Ini Dia Negara yang Dipenuhi dengan Uang Seluler - Male Indonesia
Ini Dia Negara yang Dipenuhi dengan Uang Seluler
MALE ID | Works

Afrika adalah pemimpin global dalam hal uang mobile. Selama bertahun-tahun, ia telah menjadi bagian tak terhindarkan dari lanskap jasa keuangan Afrika. Sejak dekade terakhir, operator jaringan seluler (MNO) telah mendominasi layanan uang seluler di seluruh benua.

male indonesia uang selulerPhoto by Nathan Dumlao on Unsplash

Selain itu, FinTech juga telah meletakkan fondasi yang kuat di pasar yang telah menyebabkan banyak bank bersaing secara agresif untuk pelanggan mobile banking. Ketika berbicara tentang layanan keuangan Seluler (MFS) maka itu mencakup seluruh spektrum layanan keuangan langsung dari giro dan pembayaran hingga investasi, pinjaman, asuransi, dan tabungan. 

Sedangkan, uang seluler hanyalah sebagian dari MFS yang disediakan oleh perusahaan telekomunikasi yang memungkinkan pengguna untuk menerima, mengirim, dan menyimpan uang dengan menggunakan ponsel mereka.
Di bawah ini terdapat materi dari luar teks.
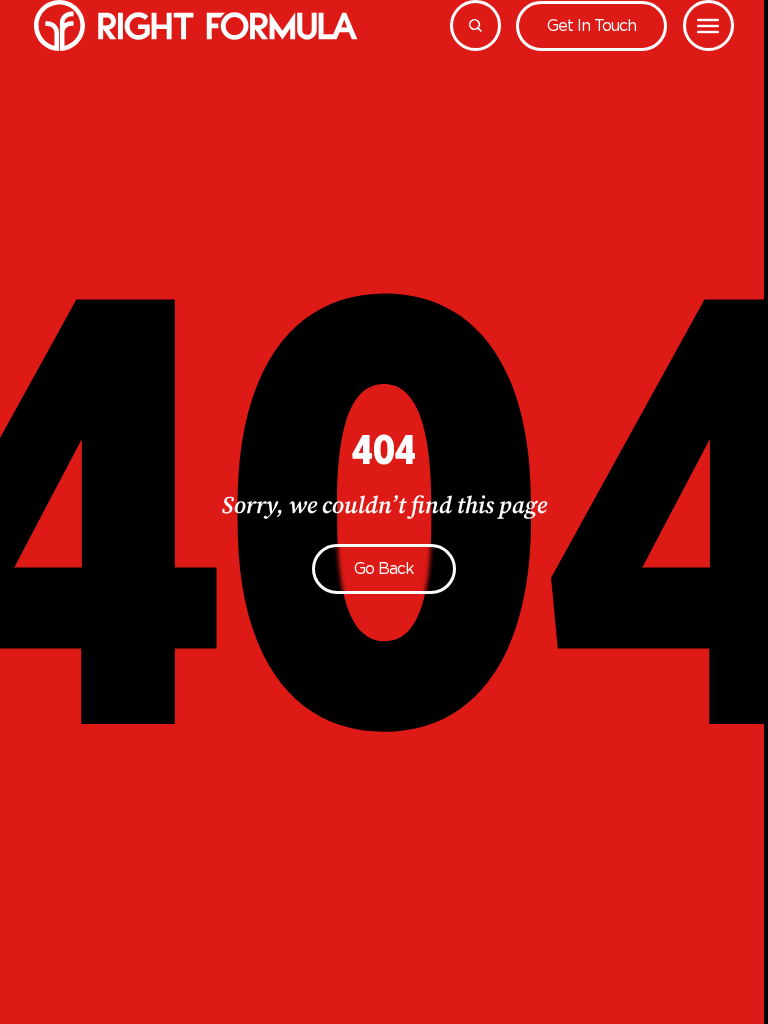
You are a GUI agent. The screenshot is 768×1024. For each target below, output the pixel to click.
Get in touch (591, 25)
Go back (384, 568)
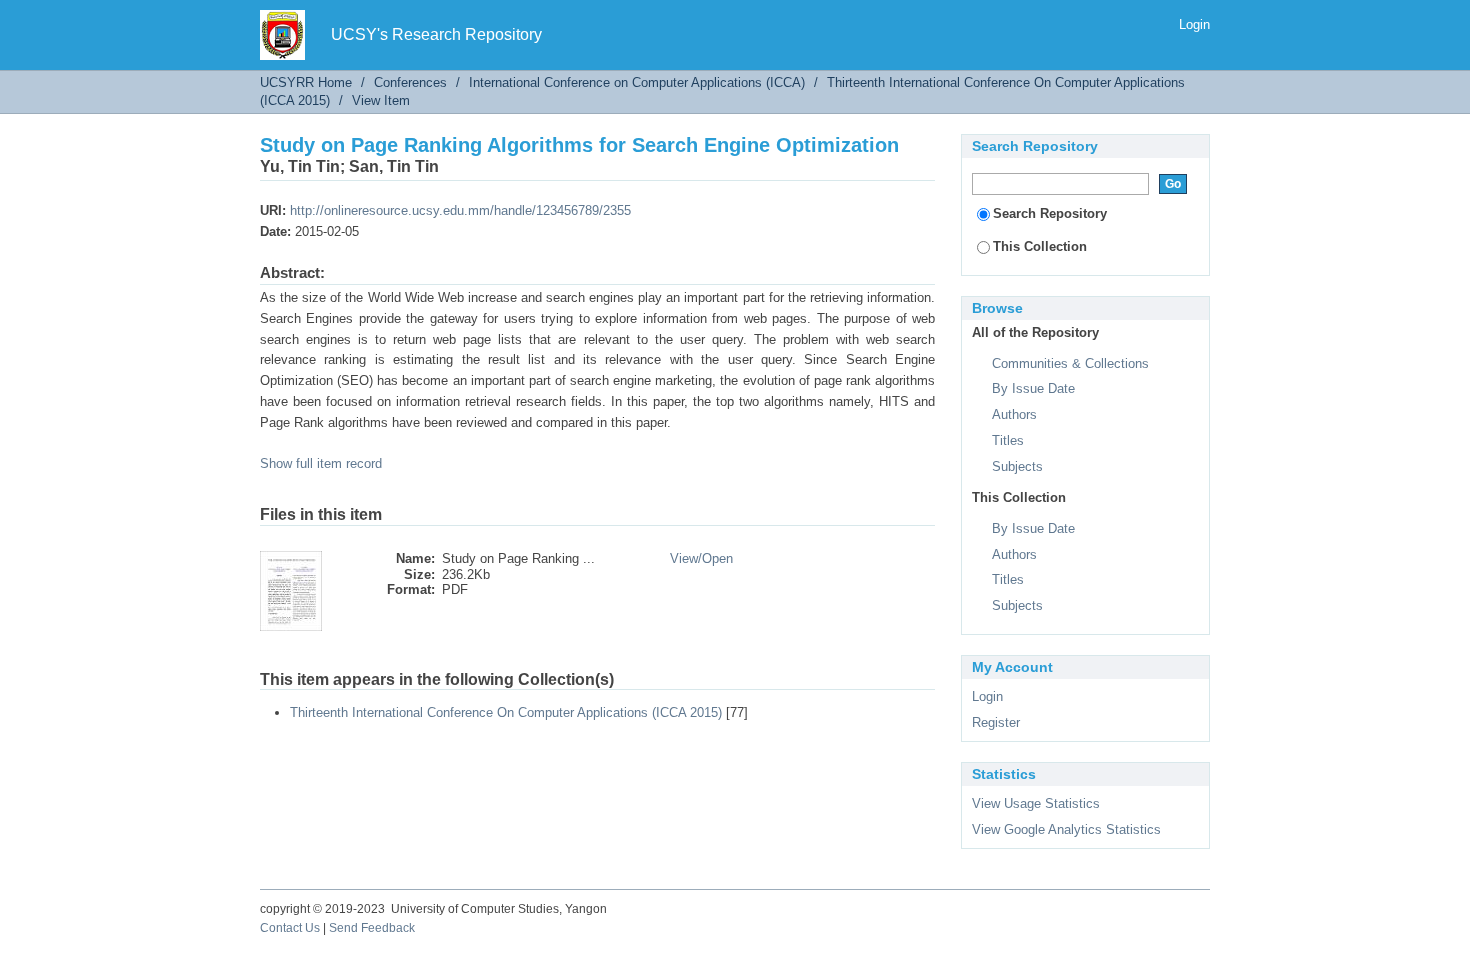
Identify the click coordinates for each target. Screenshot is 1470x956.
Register (996, 722)
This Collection (1040, 246)
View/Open (701, 558)
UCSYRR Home (306, 82)
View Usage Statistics (1036, 803)
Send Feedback (372, 928)
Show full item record (321, 463)
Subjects (1017, 466)
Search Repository (1050, 213)
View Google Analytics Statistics (1066, 829)
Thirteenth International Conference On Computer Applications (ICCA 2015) (506, 712)
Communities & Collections (1070, 363)
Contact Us (290, 928)
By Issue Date (1033, 388)
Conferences (410, 82)
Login (1194, 24)
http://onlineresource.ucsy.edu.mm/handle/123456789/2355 (460, 210)
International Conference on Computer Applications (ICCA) (637, 82)
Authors (1014, 414)
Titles (1008, 440)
Menurut GSMA dalam laman Digipay, lebih dari setengah total 282 layanan uang seluler yang beroperasi di seluruh dunia berada di Afrika. Saat ini, ada sekitar 100 juta akun uang seluler di Afrika. Adopsi pelanggan ini jauh lebih banyak daripada Asia Selatan yang merupakan wilayah terbesar kedua dalam hal pangsa pasar uang seluler dengan sekitar 40 juta akun uang seluler aktif.

Uang seluler di Afrika memainkan peran penting dalam memungkinkan usaha kecil dan konsumen yang memiliki sedikit atau tidak ada akses ke layanan perbankan untuk mengirim dan menerima uang dengan cara yang cepat dan aman di jarak yang jauh.

Saat ini, di sana layanan manajemen keuangan seluler telah mencakup beragam layanan keuangan seperti asuransi, kredit, pengiriman uang internasional, dan M-Pesa yang memiliki kurang dari seperempat total pengguna MFS di Afrika.

Banyak orang mungkin berpikir bahwa pasar tertentu berada di ambang kejenuhan dan karenanya tidak ada lagi ruang untuk pertumbuhan layanan keuangan seluler di Afrika. Namun, anggapan ini sama sekali salah.

Itu karena, dalam beberapa tahun terakhir semenjak 2013, penetrasi uang seluler telah meningkat lebih dari 30 persen per tahun. Selain itu, margin pembayaran di Afrika juga merupakan yang tertinggi di seluruh dunia dengan sekitar dua persen dari nilai transaksi.